Up until the past few years, Europe had its automotive market with its demands and Americans had their own expectations for their automobiles. Henry Ford II famously said, "Americans like to blast along over interstate highways at eighty miles an hour in big cars with every kind of power attachment, windows up, air conditioning on, radio going, one finger on the wheel. That's what they want, and that's what they buy, and that's what we manufacture. We build the best cars we can to meet the taste of the American people." Ford probably straddled the two markets best, creating a British-based European division with its own separate lineup of products, different from the American vehicle lineup.
One fun little note about how far this new "world Mustang" has come is that when the Mustang was first created, it was sold as the T-5 in Germany, using a previous production code the Mustang concept carried for its name because "Mustang" was already trademarked and used by another locally-made vehicle.
Coincidentally, as the new Mustang was unveiled we eagerly await the release of the sixth installment of the Fast & Furious franchise on DVD, in which Brian O'Conner drives a hot little European Ford Escort. My wife and I were talking about he movie, of course, as Paul Walker's death made it front-page automotive news, and I mentioned I couldn't wait to see that Escort. "That's an ESCORT?!?!" was the approximate response I got. Yes, while Britain's Ford Escort was winning rallies and put the hot in "hot hatchback," the homely car badged "Escort" in America put the "box" in "econobox."
And in 1982, that was completely acceptable. We had separate medias, separate television programs, separate magazines. Then came the new worldwide media. Gran Turismo introduced American kids to Japanese cars we had never heard of before, setting the stage for the popularity of the original Fast & Furious. Top Gear on BBC America introduced us to European cars we hadn't seen before. The internet, where companies have separate US and EU websites but can't control all the sharing on Twitter and Facebook, showed the world what we've been up to and haven't sent overseas.
Now, suddenly, we're all looking longingly across our oceans wondering, "why can't we get that here?"
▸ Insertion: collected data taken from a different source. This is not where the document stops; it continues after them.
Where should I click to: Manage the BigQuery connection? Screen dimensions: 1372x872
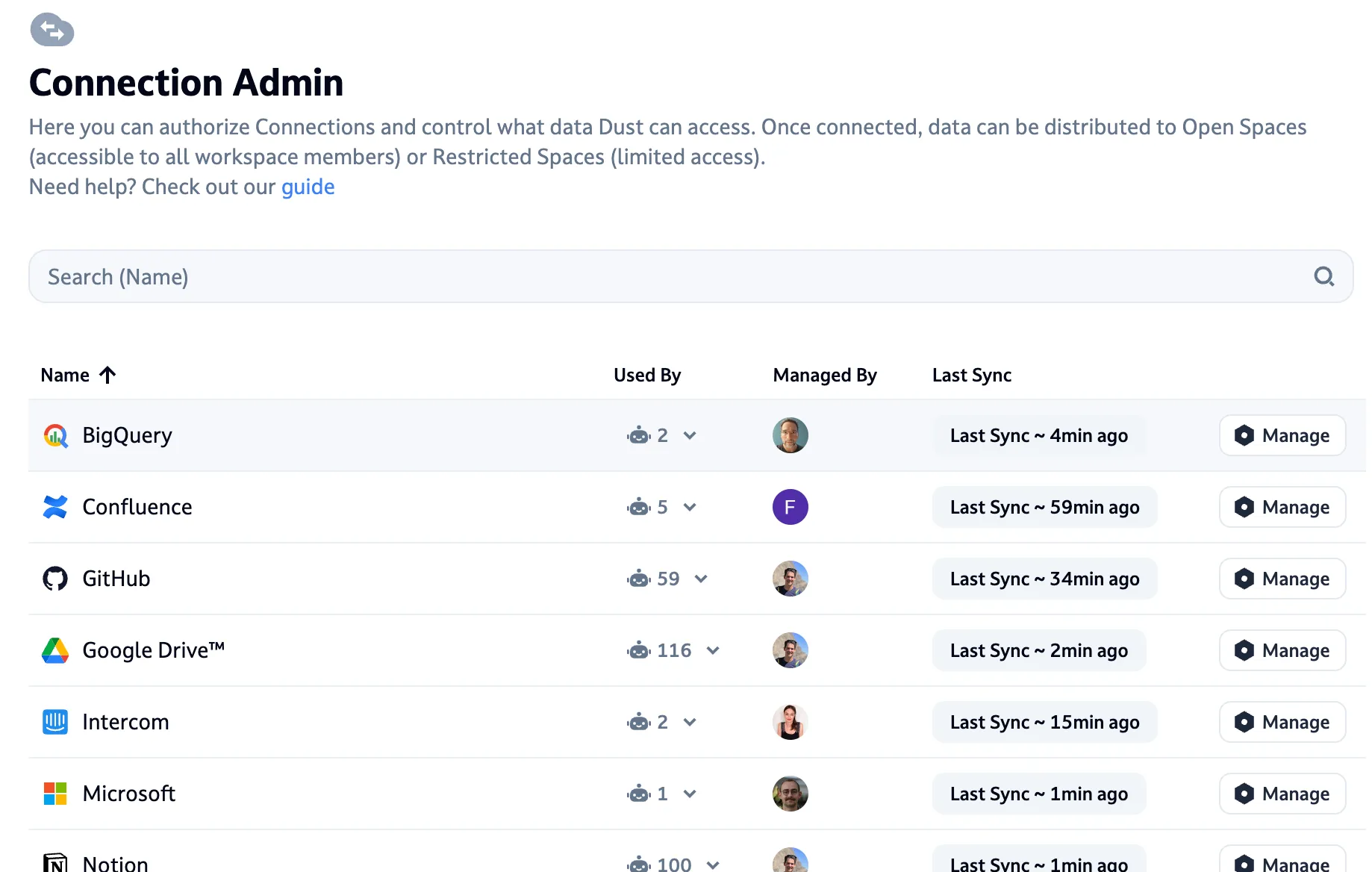(x=1282, y=435)
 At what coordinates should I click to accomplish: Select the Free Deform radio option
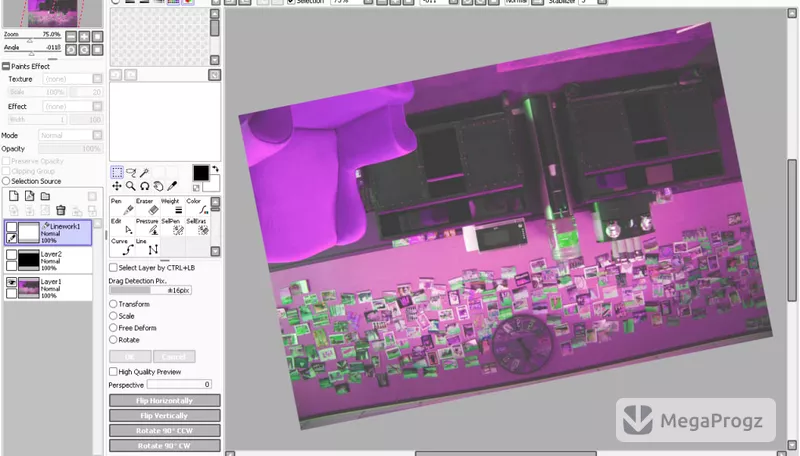click(x=113, y=328)
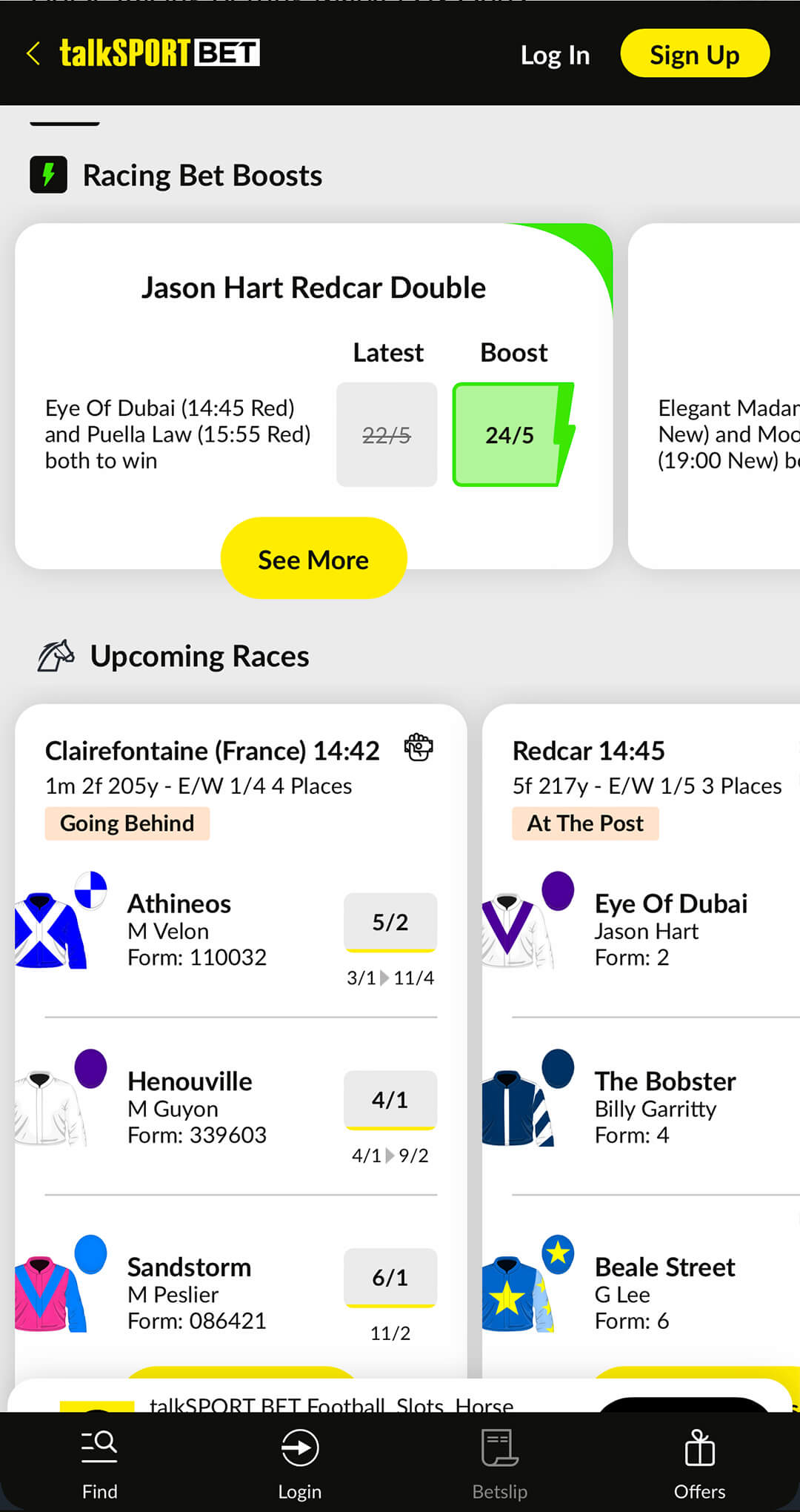Toggle the 6/1 odds selection for Sandstorm
Image resolution: width=800 pixels, height=1512 pixels.
click(390, 1278)
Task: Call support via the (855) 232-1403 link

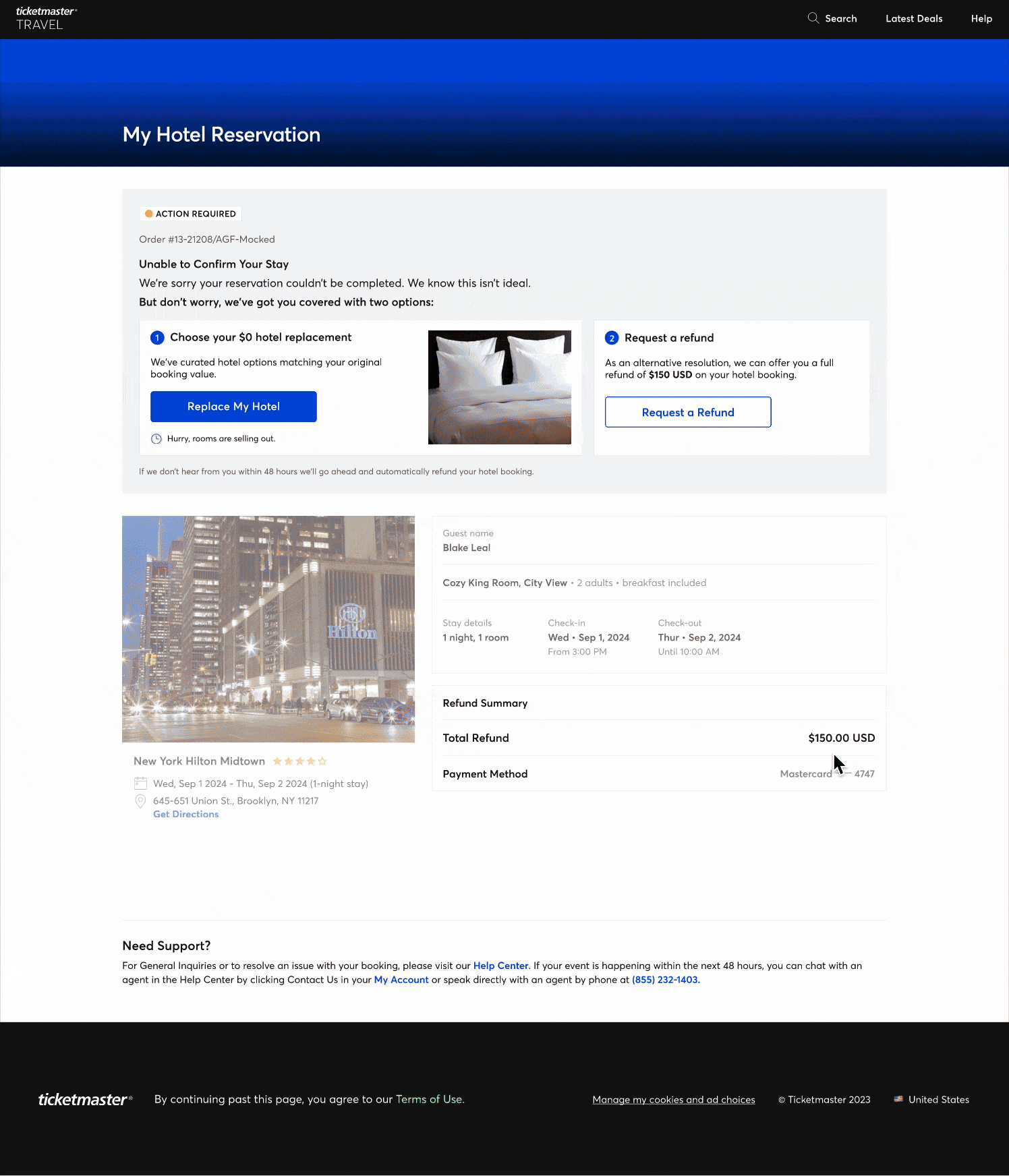Action: point(666,980)
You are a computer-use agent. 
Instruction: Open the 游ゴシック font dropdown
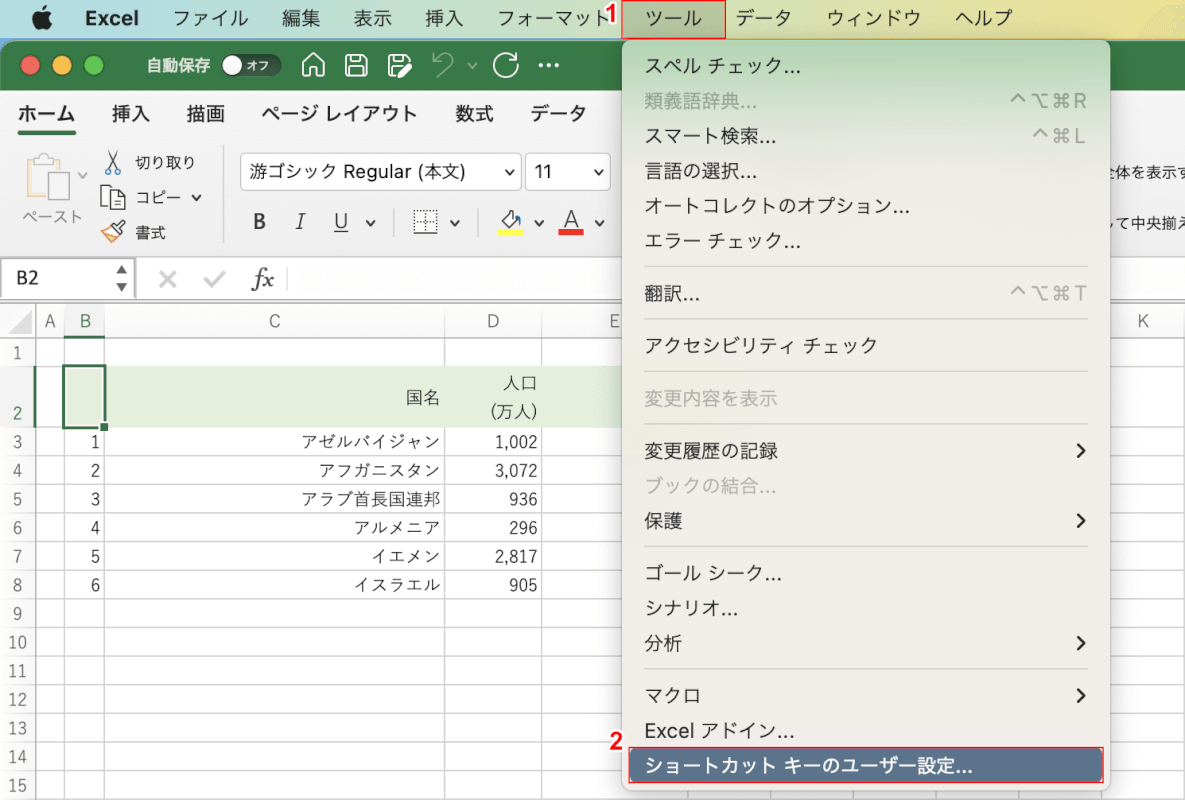(508, 171)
Reenter Ford into the discussion.
Ford tried to bring a European car to America before, badging Europe's Mondeo the Ford Contour. It was small and relatively expensive compared to the Taurus, and justifying the separate markets, American buyers rejected it.
Then, instead of having comparable American and European versions in the same class of cars, Ford replaced the Escort with the European-designed Focus and had a legitimate hit. But as the years wore on, the market demands for certain features caused Ford to again split the designs, and there was an American Focus and a European Focus.
Alan Mulally, formerly of the Boeing company, became Ford's CEO in 2006. He came to the company and wondered why the automaker spent so much designing two sets of cars. Boeing never had to do anything like that, they sold the same airframes worldwide, they just made minor modifications for language, culture, and geographic demands of their various buyers.
The American buyer was changing, too. As American has prices rose to cut the difference between the US and Europe, fuel economy and small, well-built vehicles gained importance. No longer would cubic feet and poundage of chrome again alone determine "luxury" on the American market. Suddenly, despite our ongoing love of pickup trucks and muscle cars, the American market is embracing technology, international styles and the idea that luxury does not equal size.
At the same time, the European Union and the US's NHTSA have been discussing coordinating our safety standards to create an open market where cars wouldn't have to be adapted much or go through difficult import processes to be brought from one continent to another.
The new Ford Mustang is another step in the direction of a unified American and European market. Whether or not it is successful, of course, won't be known until it goes on sale, and whether or not the latest iteration of this great American iconic car receives a good review from Jeremy Clarkson. If it works well in both markets, it could be that someday the only separation between the American and European automobile markets will be geographic.